Définition de la deuxième topique Freudienne
Les trois grandes instances de l'appareil psychique :
A partir de la découverte de l'importance des diverses identifications dans la formation de la personnalité, Freud déploie une théorie où trois instances psychiques interviennent avec leurs spécificités. Cette approche tendrait à décrire la manière dont le sujet se construit et se conçoit lui-même.
Le Ça ou le grand réservoir des pulsions
Le ça ( en anglais Id) est le lieu des pulsions, notamment de la libido ( énergie vitale qui englobe nos désirs, nos envies, nos pulsions de vie. De manière générale désigne et notre activité sexuelle concrète et imaginaire). Le ça ignore les jugements de valeurs, la morale, le bien ou le mal. Son fonctionnement est régi par le principe de plaisir, il n'a que faire du principe de réalité. Il pousse à la jouissance outrepassant le principe de plaisir et défiant les interdits.
On entend par principe de plaisir, le fait que les pulsions ne cherchent qu'à s'écouler par les voies les plus courtes. Ainsi, l'ensemble de l'organisation psychique tend, par le principe de plaisir, à éviter le déplaisir (augmentation de l'excitation pulsionnelle) et procurer du plaisir (réduction de la quantité d'excitation et apaisement) . Il s'agit donc là d'un fonctionnement économique d'auto-régulation des excitations quand bien même certaines tensions peuvent être agréables. Les pulsions feraient progressivement l’apprentissage de la réalité qui seul leur permet, à travers les détours et les ajournements nécessaires, d’atteindre la satisfaction recherchée.

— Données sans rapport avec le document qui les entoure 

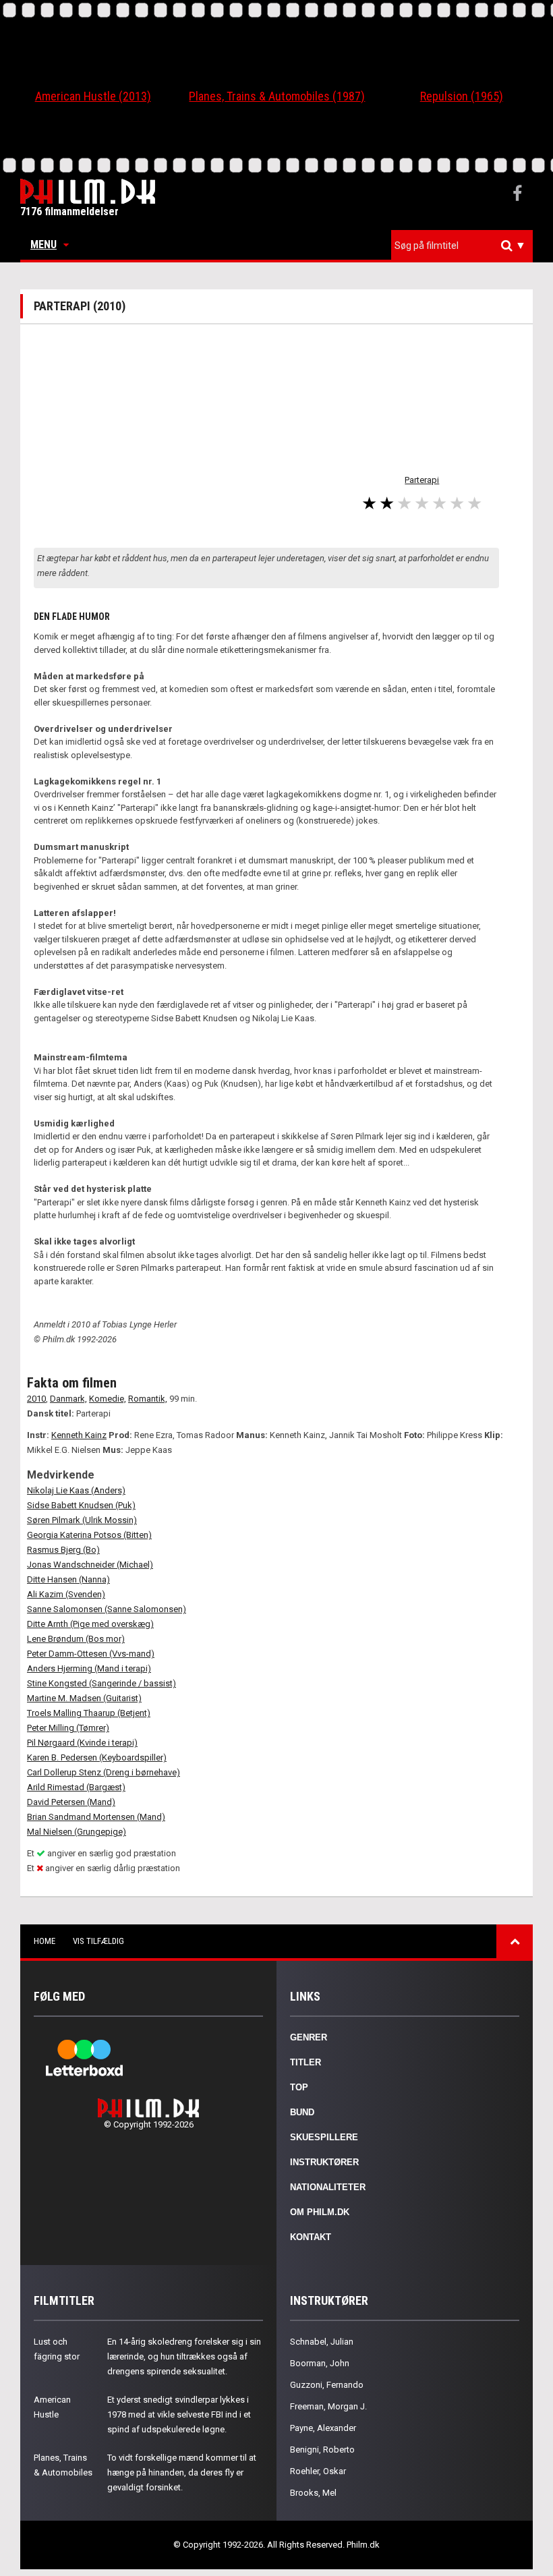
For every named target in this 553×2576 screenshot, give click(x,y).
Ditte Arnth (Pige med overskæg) (90, 1624)
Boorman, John (319, 2363)
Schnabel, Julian (321, 2342)
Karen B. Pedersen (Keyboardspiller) (97, 1757)
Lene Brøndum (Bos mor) (76, 1639)
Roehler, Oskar (318, 2471)
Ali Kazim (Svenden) (66, 1594)
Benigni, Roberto (322, 2449)
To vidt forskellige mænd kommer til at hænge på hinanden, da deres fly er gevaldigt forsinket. (181, 2472)
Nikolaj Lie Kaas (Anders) (76, 1490)
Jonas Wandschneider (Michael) (90, 1564)
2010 (36, 1399)
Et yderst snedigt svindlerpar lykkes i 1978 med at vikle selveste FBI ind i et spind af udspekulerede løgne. (179, 2414)
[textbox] (465, 245)
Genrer (308, 2037)
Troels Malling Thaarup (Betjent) (88, 1713)
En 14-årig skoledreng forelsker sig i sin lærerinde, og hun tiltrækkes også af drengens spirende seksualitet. (184, 2356)
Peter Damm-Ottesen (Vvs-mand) (90, 1654)
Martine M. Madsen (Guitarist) (84, 1698)
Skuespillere (324, 2137)
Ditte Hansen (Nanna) (68, 1579)
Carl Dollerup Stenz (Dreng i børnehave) (103, 1772)
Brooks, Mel (313, 2493)
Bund (302, 2112)
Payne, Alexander (323, 2428)
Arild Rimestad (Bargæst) (76, 1787)
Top (299, 2087)
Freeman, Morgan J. (328, 2406)
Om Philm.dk (319, 2212)
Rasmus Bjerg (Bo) (63, 1550)
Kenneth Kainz (79, 1435)
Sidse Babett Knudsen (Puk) (81, 1505)
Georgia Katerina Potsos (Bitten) (89, 1535)
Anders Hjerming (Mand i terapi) (89, 1668)
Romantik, (147, 1399)
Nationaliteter (328, 2187)
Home (44, 1941)
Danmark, (68, 1399)
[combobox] (462, 246)
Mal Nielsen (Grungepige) (76, 1832)
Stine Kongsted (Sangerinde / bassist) (101, 1683)
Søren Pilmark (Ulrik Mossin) (82, 1520)
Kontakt (310, 2237)
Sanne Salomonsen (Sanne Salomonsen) (106, 1609)
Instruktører (324, 2162)
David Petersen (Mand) (71, 1802)
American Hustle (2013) (93, 96)
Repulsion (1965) (461, 96)
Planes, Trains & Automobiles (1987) (277, 96)
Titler (305, 2062)
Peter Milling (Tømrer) (68, 1728)
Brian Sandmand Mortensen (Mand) (96, 1817)
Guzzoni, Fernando (326, 2385)
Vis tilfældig (98, 1941)
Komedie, (107, 1399)
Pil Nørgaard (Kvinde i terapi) (82, 1743)
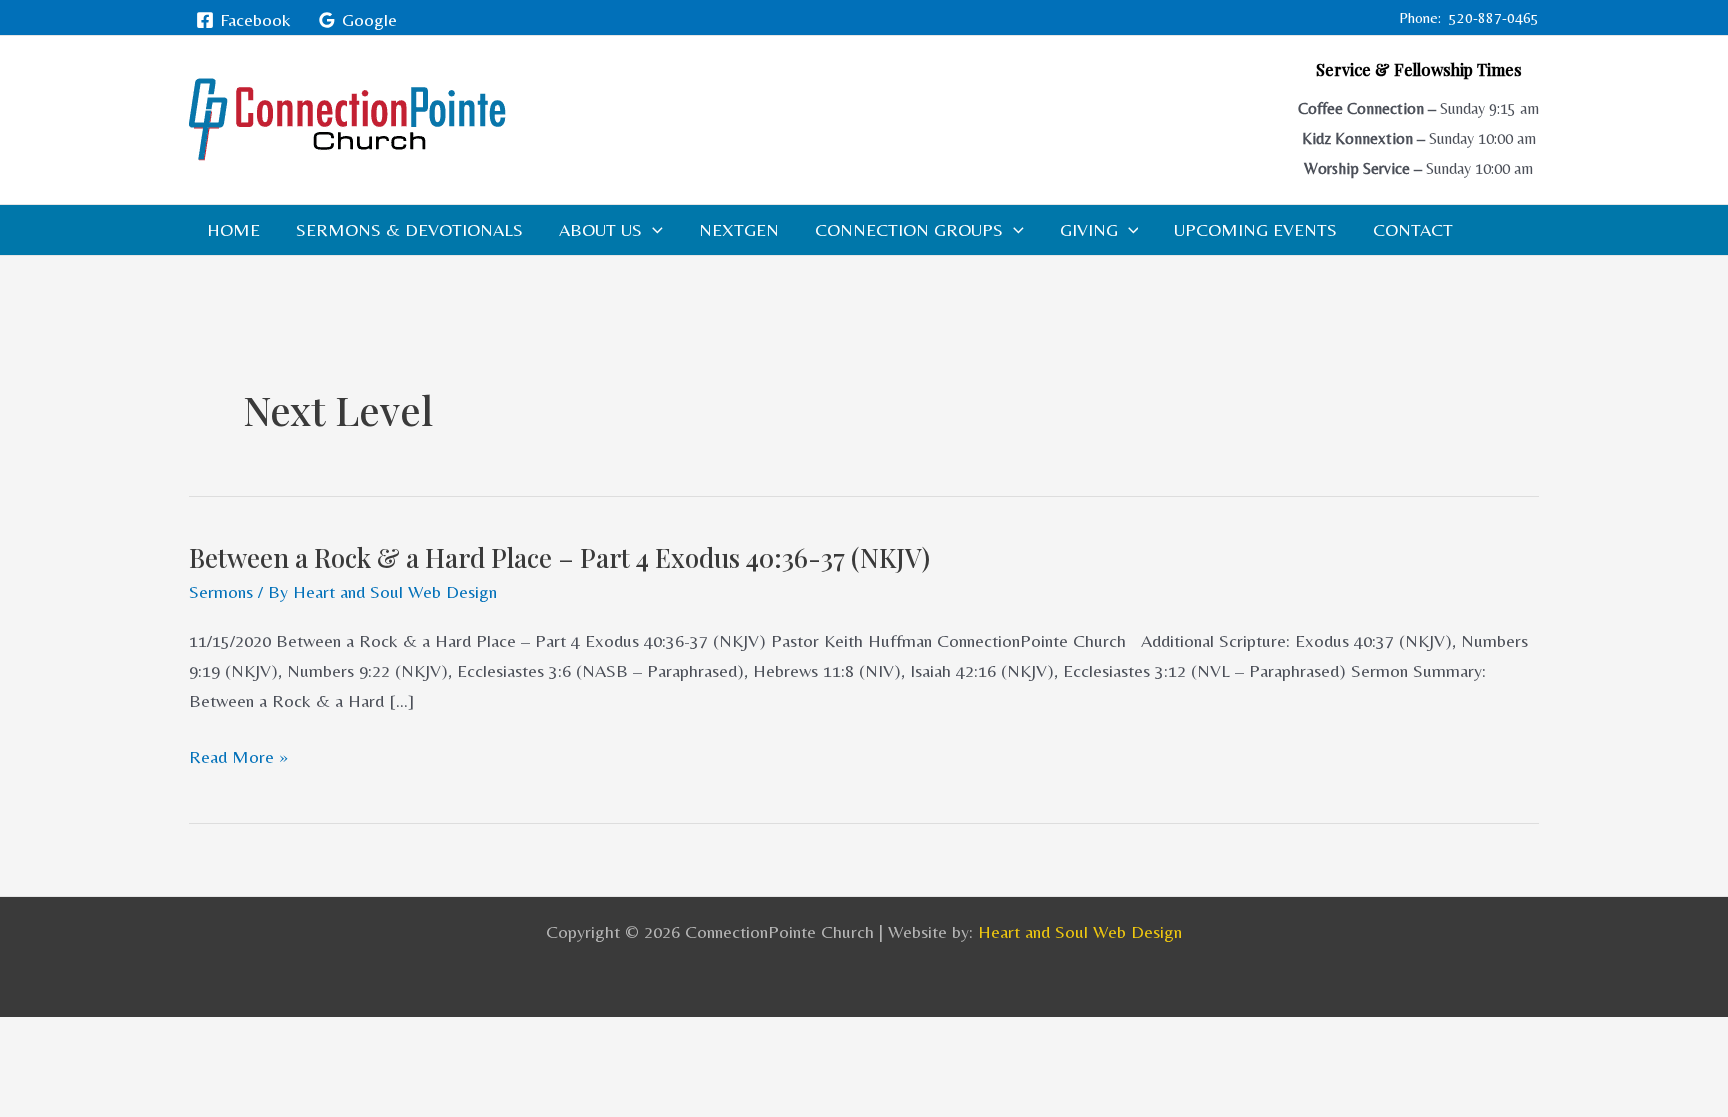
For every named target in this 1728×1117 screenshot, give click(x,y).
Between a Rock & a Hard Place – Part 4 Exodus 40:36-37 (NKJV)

Au début de la vie, le Ça est la première instance, avant l'apparition de la conscience de soi. C'est donc une instance archaïque d'où découlent les autres instances. Pour expliquer simplement, Freud écrit : « Le Moi représente ce qu'on appelle la raison et la sagesse, le Ça, au contraire,est dominé par les passions. »
Du fait de cette logique de satisfaction immédiate du plaisir qui n'a que faire du temps ou de la réalité, le ça entre en conflit avec les autres instances psychiques que sont le moi et le surmoi.

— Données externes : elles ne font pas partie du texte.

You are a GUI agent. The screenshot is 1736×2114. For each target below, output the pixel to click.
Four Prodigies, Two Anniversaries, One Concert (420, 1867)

"C’est la partie la plus obscure, la plus impénétrable de notre personnalité. [Lieu de] Chaos, marmite pleine d’émotions bouillonnantes. Il s’emplit d’énergie, à partir des pulsions, mais sans témoigner d’aucune organisation, d’aucune volonté générale; il tend seulement à satisfaire les besoins pulsionnels, en se conformant au principe de plaisir. Le ça ne connaît et ne supporte pas la contradiction. On y trouve aucun signe d’écoulement du temps."
Sigmund Freud
Le Moi, la pauvre créature qui doit servir trois maîtres
Le Moi (en anglais Ego) est une partie du ça qui a subi une différenciation particulière en étant au contact avec la réalité extérieure . C'est l'instance psychique à laquelle se rattache la conscience et c'est lui qui communique avec le monde extérieur. Son rôle est de préserver l'équilibre psychique du sujet en s'adaptant aux contraintes de la réalité extérieure. Une partie du Moi accède à la conscience alors qu' une autre partie est infiltrée par l'inconscient du fait des ressentis internes. Le moi est donc à la fois conscient et inconscient.
C'est le Moi qui contrôle et exerce un droit de censure notamment sur les rêves. Il participe à la mise en œuvre du mécanisme de refoulement qui permet de maintenir dans l'inconscient ce qui le dérange. En effet , le Moi s'efforce de substituer le principe de la réalité au principe du plaisir qui seul affirme son pouvoir dans le Ça. Le principe de réalité est associé au principe de plaisir qu'il vient réguler. De ce fait, il tend à ajourner la satisfaction immédiate du plaisir en lui proposant des voies moins courtes en adéquation avec la réalité extérieure. D'un point vue économique, le principe de réalité transforme l'énergie pulsionnelle libre (processus primaires) en énergie liée (processus secondaire).
Ainsi, dans la théorie psychanalytique, la notion de principe de plaisir est donc toujours couplée à celle de principe de réalité. Toutefois, il apparaît qu'ils peuvent être en contradiction, notamment dans le rêve qui vise à l'accomplissement d'un désir inconscient et qui répond à une toute autre logique.
"Le Moi n'est pas maître dans sa propre maison" et Freud le définit comme une "pauvre créature" qui souffre car elle subit « la menace de trois dangers, de la part du monde extérieur, de la libido du ça et de la sévérité du surmoi ".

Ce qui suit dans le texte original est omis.